Saturday, February 9, 2013

Single Point of Failure


"Ishikawa Diagram" - A "Cause - Effect" theory that I have known and heard about being practiced in one of the companies I worked for. For the record, I have never formally worked on it, nor have I been trained on its usage.

The idea of the Ishikawa diagram is to take a desired Effect (read expected result), work backwards and think of all the causes that can potentially contribute to it, and document them. Focus on making sure the effecting causes execute well, and the effect will automatically happen. It identifies the possible points of failures, and makes the executor aware of it, so that no point of failure can derail the expected outcome. Very elegant. It works.

Being aware of what the causes are, can and will, influence what finally happens. So far so good.

But how much of a weight does each of the causes has on the effect, is the one question that takes certainty out of the process. Finding out the weight of each cause is subjective, messy and ambiguous.

As I look back in my life, and look ahead, I find that in most cases, a single point/action defined the success or failure of a desired outcome. The weight of the action was not obvious when it happened. It was just one of those things in the action-stream.
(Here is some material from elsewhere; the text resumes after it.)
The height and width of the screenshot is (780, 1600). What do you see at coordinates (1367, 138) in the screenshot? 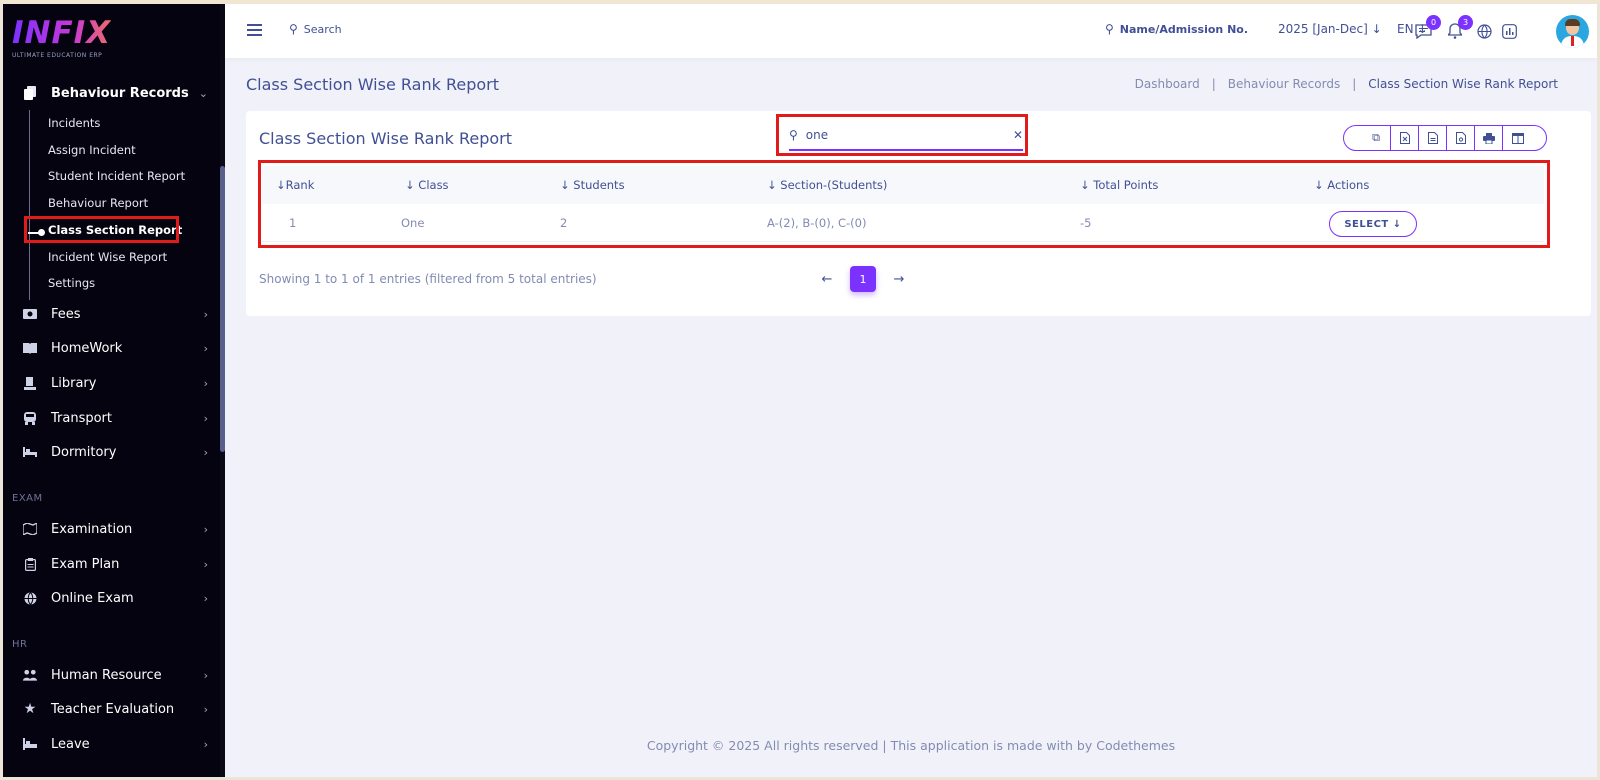
I see `copy-button: ⧉` at bounding box center [1367, 138].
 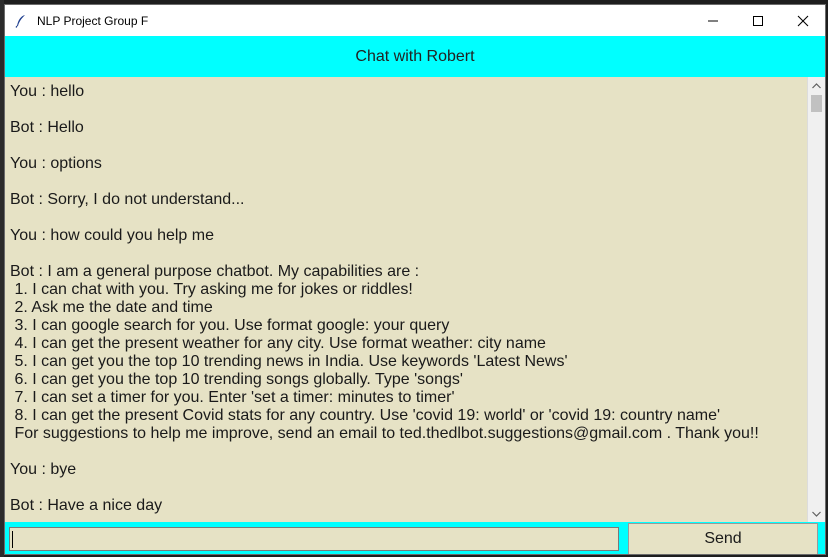 I want to click on chat-message: You : options, so click(x=56, y=164).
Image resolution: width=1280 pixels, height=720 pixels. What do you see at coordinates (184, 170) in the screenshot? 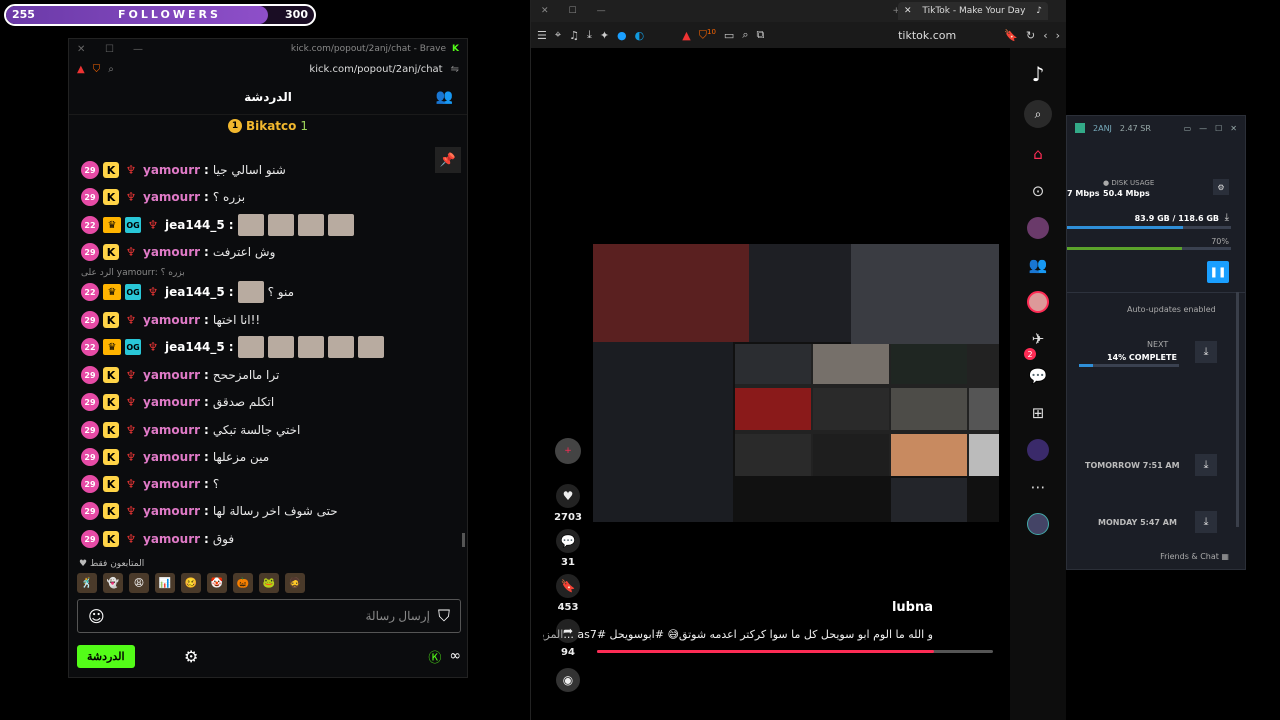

In most cases, I could not have impacted that particular causatory action. I could not have foreseen its impact. But it is true that the impact of that one action changed everything moving forward, from that point forward. Like a cascading wall of effects. If that one action at that precise time went well, everything went well. If not, then rapidly downhill. In hindsight, there are single points of failures in endeavors.

I focus these days on identifying those actions, the ones that can make/break to cause the outcome that I want out of any situation. The rest, I ignore.

No Ishikawa diagrams for me. One single point is all that I am looking for.